Приглашаю гостя в палатку. Волька на карачках шурует буржуйку и оглядывается. Глаза его округляются. Шепчет мне:

— Берзин!

Эдуард Петрович от завтрака отказывается. Интересуется техникой изысканий:

— Май не за горами. Причал очень нужен.

Заверяем, что успеем к сроку.

— Что тормозит?

Говорим откровенно: слабосилье рабочих. Голодная пайка хлеба, камса, морская капуста. В результате — цинга. Труд тяжелый, многие не выносят. Лежат вповалку, полубосые, обмороженные, в струпьях.

На листке из блокнота Эдуард Петрович пишет распоряжение — о выдаче нашей группе десяти полярных пайков, желает успеха. Натягивает красочные вязанные рукавицы. Медленной уверенной поступью, плотный и властный, спускается вниз. Садится в возок.

Приветствует нас взмахом руки. Через секунды — скрывается в набежавшей с моря туманной дымке.

На другой день отоварили десять полярных пайков — привезли целый воз ценнейших продуктов.
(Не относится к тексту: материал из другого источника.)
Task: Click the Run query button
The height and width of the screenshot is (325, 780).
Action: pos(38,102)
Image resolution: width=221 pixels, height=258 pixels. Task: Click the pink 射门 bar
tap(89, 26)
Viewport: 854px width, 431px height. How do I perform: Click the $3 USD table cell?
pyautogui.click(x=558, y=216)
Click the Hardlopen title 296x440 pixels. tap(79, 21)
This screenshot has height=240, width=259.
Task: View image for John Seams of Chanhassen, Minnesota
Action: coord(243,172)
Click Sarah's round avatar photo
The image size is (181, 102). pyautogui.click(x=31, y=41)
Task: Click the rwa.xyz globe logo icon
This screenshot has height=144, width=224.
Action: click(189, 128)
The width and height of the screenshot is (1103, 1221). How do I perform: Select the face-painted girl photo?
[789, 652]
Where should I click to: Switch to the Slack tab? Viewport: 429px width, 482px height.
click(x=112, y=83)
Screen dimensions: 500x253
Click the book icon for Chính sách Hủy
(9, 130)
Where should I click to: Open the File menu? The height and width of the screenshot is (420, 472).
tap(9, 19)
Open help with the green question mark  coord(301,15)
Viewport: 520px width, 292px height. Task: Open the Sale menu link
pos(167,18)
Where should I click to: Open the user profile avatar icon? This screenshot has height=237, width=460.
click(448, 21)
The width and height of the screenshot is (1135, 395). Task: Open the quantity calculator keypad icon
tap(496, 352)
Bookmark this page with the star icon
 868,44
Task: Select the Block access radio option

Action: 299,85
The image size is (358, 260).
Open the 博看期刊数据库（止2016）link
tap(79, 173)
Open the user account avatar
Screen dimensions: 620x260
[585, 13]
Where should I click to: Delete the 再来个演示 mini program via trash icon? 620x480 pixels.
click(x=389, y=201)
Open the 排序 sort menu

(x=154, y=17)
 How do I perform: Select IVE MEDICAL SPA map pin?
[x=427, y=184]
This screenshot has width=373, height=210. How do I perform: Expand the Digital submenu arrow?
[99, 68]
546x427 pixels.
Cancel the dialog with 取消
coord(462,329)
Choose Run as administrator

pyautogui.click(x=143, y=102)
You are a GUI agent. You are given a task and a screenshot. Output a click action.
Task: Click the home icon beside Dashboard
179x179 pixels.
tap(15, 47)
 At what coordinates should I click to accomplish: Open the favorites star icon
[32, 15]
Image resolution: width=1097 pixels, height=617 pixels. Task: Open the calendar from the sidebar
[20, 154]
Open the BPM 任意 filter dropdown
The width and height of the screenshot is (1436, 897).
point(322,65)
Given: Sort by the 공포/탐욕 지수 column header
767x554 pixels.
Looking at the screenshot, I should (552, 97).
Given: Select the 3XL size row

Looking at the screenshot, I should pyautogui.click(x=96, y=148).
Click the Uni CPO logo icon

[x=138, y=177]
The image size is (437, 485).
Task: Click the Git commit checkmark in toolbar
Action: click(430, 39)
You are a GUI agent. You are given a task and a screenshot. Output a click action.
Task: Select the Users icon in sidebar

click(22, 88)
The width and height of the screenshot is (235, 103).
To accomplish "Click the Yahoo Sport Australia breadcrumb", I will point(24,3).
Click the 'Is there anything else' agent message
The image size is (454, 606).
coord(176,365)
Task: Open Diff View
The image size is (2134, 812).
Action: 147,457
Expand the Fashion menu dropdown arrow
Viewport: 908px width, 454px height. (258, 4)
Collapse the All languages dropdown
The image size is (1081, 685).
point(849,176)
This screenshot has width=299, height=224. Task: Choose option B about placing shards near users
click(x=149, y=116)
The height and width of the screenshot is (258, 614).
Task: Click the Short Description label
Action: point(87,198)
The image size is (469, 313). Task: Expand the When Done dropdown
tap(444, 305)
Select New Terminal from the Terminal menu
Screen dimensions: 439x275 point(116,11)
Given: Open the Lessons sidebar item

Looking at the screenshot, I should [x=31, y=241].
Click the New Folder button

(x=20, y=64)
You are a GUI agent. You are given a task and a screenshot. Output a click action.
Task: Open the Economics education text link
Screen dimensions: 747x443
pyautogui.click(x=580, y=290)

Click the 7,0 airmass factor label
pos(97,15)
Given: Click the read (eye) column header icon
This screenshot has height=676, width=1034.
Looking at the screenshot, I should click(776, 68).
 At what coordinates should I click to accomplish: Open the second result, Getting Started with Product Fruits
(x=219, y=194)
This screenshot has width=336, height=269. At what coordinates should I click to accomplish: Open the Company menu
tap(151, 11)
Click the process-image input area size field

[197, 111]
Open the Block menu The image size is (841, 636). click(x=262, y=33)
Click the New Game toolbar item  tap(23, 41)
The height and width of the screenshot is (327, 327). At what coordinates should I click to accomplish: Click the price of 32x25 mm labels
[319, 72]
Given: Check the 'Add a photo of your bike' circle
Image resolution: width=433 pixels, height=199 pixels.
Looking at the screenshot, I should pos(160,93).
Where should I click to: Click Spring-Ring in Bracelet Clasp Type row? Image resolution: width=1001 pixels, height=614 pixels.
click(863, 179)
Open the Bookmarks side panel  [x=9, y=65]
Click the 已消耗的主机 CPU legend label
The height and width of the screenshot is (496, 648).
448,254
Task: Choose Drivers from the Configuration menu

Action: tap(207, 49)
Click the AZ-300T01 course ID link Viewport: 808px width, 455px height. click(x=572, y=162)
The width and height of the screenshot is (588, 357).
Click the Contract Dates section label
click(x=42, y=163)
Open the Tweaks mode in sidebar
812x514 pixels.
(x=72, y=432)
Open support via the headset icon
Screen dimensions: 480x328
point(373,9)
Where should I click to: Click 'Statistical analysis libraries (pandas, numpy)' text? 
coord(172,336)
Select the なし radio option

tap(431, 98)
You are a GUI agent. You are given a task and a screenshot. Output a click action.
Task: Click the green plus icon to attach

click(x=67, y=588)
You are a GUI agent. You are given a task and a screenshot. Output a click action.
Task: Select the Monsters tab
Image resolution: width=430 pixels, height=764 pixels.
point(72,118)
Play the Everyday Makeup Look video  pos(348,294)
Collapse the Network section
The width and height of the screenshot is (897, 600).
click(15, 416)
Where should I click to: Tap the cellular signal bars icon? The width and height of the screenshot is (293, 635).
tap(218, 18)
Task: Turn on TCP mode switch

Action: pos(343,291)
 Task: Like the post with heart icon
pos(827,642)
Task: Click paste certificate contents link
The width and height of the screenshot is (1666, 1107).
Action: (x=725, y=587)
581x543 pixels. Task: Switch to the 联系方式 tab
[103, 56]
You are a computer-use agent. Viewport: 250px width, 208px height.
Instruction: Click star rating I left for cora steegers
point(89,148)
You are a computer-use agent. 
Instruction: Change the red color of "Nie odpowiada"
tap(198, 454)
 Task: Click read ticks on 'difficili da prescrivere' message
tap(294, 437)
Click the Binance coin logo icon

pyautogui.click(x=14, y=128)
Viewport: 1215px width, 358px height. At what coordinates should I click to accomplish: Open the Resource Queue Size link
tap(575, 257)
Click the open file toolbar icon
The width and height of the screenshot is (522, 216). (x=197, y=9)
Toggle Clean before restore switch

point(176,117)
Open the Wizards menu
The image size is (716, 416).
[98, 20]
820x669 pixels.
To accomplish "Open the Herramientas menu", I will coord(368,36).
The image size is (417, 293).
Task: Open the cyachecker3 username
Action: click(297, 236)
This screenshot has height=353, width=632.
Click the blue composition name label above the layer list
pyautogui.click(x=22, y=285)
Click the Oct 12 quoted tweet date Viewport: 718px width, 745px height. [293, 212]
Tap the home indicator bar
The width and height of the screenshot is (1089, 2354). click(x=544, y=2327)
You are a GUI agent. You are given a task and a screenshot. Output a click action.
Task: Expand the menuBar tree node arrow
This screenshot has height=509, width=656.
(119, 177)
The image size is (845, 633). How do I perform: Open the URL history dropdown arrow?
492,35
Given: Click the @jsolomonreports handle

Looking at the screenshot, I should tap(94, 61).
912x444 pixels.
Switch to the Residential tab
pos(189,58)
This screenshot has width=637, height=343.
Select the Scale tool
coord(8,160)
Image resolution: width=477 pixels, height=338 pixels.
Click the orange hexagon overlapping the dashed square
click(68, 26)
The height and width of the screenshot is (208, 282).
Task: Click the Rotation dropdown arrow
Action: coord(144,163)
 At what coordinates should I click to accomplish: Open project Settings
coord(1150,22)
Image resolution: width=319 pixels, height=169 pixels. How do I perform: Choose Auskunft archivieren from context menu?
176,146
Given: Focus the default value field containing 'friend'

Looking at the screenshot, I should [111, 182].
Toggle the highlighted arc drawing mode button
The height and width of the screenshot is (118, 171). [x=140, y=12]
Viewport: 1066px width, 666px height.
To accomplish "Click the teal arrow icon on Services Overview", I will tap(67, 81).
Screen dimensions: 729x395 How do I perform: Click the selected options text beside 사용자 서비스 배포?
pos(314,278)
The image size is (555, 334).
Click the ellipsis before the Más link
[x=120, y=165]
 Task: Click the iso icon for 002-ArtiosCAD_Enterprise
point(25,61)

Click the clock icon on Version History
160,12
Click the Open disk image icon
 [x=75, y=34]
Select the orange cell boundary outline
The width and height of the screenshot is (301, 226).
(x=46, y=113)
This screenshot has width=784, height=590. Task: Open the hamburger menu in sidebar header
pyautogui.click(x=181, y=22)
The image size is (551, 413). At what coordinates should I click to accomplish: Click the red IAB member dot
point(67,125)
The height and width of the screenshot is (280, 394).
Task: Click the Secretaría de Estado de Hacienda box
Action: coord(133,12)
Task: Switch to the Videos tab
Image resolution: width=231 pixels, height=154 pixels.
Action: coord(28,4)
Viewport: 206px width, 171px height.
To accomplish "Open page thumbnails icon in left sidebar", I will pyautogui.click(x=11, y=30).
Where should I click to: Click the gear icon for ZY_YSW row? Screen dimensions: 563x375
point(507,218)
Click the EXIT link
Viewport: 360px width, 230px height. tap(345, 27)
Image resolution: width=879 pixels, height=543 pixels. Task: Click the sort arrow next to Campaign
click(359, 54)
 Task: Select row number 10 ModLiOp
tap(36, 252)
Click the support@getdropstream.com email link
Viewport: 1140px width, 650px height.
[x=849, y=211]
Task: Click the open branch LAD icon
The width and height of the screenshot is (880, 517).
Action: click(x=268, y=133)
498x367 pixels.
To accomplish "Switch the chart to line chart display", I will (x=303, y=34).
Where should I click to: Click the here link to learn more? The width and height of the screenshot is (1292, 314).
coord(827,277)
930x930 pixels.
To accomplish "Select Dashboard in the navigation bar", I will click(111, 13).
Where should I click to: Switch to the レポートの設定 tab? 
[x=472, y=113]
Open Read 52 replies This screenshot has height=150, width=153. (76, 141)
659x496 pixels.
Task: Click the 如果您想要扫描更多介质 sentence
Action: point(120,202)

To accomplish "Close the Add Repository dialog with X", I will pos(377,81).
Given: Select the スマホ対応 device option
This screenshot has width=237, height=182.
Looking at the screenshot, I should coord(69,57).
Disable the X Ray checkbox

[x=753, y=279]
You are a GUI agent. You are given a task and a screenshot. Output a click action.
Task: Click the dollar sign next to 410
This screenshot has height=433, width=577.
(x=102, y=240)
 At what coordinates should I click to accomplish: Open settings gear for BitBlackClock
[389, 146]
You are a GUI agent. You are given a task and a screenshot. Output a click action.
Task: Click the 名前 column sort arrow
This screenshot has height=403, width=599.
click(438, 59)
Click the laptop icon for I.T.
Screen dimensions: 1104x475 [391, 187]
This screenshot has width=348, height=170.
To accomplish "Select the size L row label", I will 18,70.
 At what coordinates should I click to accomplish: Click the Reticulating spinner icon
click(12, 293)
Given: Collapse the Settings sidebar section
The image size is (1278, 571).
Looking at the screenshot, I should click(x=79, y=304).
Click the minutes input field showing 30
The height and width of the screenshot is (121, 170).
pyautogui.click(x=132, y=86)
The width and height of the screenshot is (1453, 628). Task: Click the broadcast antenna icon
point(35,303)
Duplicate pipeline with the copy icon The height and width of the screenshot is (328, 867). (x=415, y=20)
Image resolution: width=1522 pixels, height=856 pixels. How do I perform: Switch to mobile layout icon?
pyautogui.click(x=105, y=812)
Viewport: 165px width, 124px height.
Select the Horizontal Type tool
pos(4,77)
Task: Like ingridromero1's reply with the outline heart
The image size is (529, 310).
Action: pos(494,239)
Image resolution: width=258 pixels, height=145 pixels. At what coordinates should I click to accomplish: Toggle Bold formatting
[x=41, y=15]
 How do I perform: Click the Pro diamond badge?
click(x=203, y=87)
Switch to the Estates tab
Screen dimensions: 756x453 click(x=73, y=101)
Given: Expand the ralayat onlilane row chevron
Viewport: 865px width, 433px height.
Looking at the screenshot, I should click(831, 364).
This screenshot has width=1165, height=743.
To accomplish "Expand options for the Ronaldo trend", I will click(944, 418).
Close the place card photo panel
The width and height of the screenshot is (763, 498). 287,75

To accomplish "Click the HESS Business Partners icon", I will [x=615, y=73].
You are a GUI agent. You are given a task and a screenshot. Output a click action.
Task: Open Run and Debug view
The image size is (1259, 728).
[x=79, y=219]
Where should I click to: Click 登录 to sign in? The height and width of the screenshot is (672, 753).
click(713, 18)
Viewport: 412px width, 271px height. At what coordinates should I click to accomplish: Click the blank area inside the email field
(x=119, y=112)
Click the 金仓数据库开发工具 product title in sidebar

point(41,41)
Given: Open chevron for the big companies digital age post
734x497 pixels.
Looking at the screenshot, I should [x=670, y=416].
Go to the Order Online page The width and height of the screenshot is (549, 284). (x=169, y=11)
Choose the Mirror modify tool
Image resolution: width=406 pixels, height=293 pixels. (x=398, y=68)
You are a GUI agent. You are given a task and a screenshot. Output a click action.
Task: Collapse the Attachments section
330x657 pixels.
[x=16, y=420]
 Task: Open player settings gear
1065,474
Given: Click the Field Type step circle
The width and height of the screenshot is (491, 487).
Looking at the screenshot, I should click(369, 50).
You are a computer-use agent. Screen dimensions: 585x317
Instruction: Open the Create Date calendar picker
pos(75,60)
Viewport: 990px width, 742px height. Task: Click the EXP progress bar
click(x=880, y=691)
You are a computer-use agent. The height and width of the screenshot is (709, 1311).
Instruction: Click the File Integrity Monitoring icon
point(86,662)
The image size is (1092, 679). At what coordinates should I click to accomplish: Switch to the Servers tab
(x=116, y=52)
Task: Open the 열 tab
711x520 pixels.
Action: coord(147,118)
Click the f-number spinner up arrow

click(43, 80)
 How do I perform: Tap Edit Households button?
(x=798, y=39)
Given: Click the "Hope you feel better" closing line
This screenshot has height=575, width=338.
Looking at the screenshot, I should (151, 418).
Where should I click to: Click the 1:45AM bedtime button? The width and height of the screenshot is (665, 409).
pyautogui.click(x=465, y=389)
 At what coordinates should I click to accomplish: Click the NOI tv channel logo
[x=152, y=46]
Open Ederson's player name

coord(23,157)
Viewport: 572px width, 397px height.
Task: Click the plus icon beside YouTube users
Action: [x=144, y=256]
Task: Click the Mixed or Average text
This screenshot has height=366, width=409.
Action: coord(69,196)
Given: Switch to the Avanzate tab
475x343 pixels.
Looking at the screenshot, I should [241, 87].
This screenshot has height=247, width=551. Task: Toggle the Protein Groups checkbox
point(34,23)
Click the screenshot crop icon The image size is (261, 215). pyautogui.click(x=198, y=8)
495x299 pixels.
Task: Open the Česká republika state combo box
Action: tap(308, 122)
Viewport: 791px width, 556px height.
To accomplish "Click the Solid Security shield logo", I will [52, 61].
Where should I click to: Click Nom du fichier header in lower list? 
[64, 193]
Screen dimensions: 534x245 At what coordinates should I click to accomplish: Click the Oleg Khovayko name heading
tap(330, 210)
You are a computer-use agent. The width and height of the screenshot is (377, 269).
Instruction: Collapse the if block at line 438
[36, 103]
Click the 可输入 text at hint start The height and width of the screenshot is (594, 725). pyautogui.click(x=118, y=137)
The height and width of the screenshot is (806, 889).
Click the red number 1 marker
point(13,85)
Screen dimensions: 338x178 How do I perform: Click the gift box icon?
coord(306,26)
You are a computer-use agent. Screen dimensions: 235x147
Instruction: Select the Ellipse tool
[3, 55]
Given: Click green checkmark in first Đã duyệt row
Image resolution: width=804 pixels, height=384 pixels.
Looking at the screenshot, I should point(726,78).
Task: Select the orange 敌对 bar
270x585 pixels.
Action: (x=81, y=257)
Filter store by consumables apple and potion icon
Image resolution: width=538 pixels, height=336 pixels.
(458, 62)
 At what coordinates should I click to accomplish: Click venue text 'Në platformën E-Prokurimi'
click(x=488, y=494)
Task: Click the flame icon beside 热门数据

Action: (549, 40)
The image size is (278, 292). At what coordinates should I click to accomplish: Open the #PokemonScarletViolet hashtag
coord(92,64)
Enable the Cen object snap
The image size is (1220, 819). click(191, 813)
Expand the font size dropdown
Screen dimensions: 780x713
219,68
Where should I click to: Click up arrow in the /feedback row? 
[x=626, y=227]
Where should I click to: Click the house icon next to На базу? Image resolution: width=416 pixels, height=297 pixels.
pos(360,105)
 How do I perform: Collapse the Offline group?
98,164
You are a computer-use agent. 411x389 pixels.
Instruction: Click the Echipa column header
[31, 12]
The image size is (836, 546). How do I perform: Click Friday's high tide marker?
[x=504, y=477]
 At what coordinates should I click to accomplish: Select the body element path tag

Началось спешное откармливание работяг»50.

В это время, зимой 1932–33 года, на Дальстрое работало почти 10 тысяч заключенных: десять тысяч без 72 человек. Конечно, это еще не так много: даже в Вишерских лагерях у Берзина в конце 20-х годов их было более 20 тысяч. В стране же в целом в лагерях той зимой содержалось 268 тысяч заключенных51. За год их число выросло на двадцать пять процентов.

А с началом навигации 1933 года стали прибывать новые этапы. Севвостлаг к концу года вырос до 27 390 заключенных52. Несмотря на значительное увеличение дармовой рабочей силы — почти в три раза — большинство их Берзин бросил опять на строительство трассы, Нагаевского морского порта и жилья в «столице» Колымы.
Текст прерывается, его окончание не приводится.